Fırsat buldukça gazete arşivlerini tarar, önceden tespit ettiğim konular üzerinde araştırmalar yaparım. Kapı komşumuz Sivas’ta yetişip, Türkiye’ye nam salan Aşık Veysel Yozgat’a hiç mi uğramamıştır? Sorusu hep zihnimi kurcalamıştı. Tabi ki aradığım cevabı buldum…

Aşık Veysel özellikle sonbahar ve ilkbahar mevsimlerinde Akdağmadeni ve köylerine sıkça misafir olduğunu gazetelere verdiği beyanatlardan öğrendim. En önemlisi de 1954 Yılında Bozok gazetesi tarafından Yozgat’a davet edilen Aşık Veysel, hayattayken Yozgatlı sanat severler tarafından adına düzenlenen AŞIK VEYSEL Gecesi bu sanatkarımızı yaşarken onurlandırmış, Yozgat halkı vefa örneğine öncülük etmiştir. Bozok gazetesinde yer alan haber şu şekildedir; “Türkiye çapında bir şöhrete sahip Şarkışlalı Aşık Veysel’in şehrimizde bulunmasından istifade ederek gazetemiz bir Aşık Veysel Gecesi tertibine karar vermiş gereken hazırlıklara başlamıştır. Gece, 25 Mart 954 Perşembe günü akşamı Lise pansiyonu salonlarında yapılacaktır. Numaralı olan biletler matbaamızdan temin edilebilir.
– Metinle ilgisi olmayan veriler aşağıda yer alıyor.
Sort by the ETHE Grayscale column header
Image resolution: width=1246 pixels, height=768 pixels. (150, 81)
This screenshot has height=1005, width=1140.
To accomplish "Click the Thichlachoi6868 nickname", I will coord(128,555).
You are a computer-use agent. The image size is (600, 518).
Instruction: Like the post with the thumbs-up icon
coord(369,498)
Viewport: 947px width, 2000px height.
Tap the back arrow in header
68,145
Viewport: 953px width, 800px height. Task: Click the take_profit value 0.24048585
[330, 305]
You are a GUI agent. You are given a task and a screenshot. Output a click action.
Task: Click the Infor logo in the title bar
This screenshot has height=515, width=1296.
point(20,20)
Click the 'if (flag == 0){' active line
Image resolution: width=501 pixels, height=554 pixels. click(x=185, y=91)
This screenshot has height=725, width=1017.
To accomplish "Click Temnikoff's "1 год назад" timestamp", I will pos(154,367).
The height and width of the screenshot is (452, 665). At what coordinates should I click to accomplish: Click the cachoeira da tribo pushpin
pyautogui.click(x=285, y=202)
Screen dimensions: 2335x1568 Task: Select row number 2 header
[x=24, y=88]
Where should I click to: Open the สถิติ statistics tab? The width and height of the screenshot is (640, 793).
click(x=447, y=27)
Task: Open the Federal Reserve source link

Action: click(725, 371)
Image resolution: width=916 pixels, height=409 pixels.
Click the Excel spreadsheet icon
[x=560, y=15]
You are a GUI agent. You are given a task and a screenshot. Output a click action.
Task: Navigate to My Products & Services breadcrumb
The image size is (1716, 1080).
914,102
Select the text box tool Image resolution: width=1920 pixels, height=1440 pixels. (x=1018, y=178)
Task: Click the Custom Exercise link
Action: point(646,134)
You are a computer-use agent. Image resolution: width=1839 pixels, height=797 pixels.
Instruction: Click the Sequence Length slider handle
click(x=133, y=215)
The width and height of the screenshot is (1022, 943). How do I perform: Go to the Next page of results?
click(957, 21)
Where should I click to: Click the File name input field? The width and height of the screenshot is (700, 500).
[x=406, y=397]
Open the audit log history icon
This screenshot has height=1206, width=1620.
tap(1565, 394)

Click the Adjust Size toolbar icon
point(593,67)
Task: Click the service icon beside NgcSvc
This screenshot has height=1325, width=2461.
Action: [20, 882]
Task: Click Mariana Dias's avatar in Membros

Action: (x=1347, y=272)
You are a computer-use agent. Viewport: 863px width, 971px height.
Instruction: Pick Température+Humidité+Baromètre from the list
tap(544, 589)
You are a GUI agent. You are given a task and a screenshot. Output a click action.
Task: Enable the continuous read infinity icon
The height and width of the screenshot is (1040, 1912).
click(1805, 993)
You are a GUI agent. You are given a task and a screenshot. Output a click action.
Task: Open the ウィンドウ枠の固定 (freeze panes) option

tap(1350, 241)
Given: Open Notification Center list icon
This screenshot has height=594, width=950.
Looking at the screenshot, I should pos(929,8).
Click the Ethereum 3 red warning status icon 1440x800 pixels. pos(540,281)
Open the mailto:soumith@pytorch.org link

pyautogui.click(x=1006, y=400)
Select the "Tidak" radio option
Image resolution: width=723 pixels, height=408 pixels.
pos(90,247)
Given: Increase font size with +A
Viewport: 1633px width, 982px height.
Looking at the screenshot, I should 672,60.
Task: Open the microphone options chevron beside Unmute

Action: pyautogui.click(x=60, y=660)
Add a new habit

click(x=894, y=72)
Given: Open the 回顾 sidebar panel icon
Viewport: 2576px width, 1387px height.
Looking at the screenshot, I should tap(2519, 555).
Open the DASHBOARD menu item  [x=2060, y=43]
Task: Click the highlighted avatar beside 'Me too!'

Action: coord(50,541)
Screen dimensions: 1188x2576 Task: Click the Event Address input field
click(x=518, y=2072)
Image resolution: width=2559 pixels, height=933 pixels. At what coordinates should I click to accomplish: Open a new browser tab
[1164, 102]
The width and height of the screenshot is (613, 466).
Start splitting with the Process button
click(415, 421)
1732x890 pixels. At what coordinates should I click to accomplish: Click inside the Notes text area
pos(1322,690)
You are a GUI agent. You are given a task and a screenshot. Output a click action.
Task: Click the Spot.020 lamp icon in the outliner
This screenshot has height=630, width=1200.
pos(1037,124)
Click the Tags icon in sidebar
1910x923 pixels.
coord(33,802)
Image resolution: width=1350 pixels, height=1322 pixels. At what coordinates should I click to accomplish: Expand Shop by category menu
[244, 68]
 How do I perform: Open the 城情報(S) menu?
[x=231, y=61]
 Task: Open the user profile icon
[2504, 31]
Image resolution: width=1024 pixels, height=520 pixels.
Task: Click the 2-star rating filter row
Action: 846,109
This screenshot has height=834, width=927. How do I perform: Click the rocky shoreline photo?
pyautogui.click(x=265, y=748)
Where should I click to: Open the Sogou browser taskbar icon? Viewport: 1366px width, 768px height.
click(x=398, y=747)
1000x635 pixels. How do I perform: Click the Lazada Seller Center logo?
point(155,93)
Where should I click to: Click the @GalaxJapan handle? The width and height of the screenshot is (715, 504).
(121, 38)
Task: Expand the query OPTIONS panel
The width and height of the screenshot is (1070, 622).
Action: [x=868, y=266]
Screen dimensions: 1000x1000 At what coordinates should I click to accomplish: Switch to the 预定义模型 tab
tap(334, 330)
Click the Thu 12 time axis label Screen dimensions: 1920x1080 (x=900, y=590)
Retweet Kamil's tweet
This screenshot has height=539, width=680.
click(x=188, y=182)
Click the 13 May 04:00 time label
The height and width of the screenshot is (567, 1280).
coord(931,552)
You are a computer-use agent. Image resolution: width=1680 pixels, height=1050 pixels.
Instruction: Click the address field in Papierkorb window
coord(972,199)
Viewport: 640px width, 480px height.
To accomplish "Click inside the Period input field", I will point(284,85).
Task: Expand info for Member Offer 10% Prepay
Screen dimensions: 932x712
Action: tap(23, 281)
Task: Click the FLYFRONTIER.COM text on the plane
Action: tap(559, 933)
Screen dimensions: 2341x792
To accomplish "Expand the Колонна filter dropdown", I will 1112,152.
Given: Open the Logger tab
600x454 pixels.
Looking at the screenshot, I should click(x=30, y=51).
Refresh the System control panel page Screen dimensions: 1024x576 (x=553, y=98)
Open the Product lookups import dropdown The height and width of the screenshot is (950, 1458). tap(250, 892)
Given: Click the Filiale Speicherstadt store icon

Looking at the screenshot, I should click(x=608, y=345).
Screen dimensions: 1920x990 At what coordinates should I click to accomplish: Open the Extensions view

Bugün Yozgat’ta beş ya da altı Aşık, Şair ve yazar derneği var, hepsinin de içleri boş! Saz çalıp türkü söyleyen çok kıymetli Ozanlarımız Aşıklarımız mevcut olduğu halde hiç birisinin hatırı dahi sorulmuyor, türküleri dillendirilmiyor. Oysa Ozan ve şairleri susan milletler ruhen ölmüş demektir. 21 Mart Ergenekon bayramı olmakla birlikte, Aşık Veysel’in de ölüm yıldönümüydü. Tıpkı 1954 yılında Bozok gazetesi aracılığıyla Aşık Veysel adına gece tertip edilip o sanatkar onura ediliyorsa, bugün yaşayan Yozgatlı aşık ve ozanlarımız neden hatırlanmaz? Yeni Aşık Veyseller, Aşık Necipler, Makbule Tatlıyay’lar, Gülten Akın’lar, Şükrü Erbaş’lar Siyami Yozgat’lar lazım değil mi?

Günümüzde ister aşık, ister şair, ister isen en meşhur yazar ol birileri için hiçbir önemi yoktur. Eğer ki dalkavukluk yapıp birilerine methiyeler dizmiyorsan hiçsin! Eğer ki idarecileri pofpofluyor, hoşlarına gidecek yazılar kaleme alıp cibicik çalıyorsan eğer; Âşıkların şahı da sensin, şairlerin sultanı da sensin, en kral gazeteci de sensin. Sanatın, sanatçının, edebiyatın ne önemi var!!! Şiir var şairi yok, şair var, şiiri yok! Varsın bu memleketin kültürüne emek veren tüm âşıklar ölsün.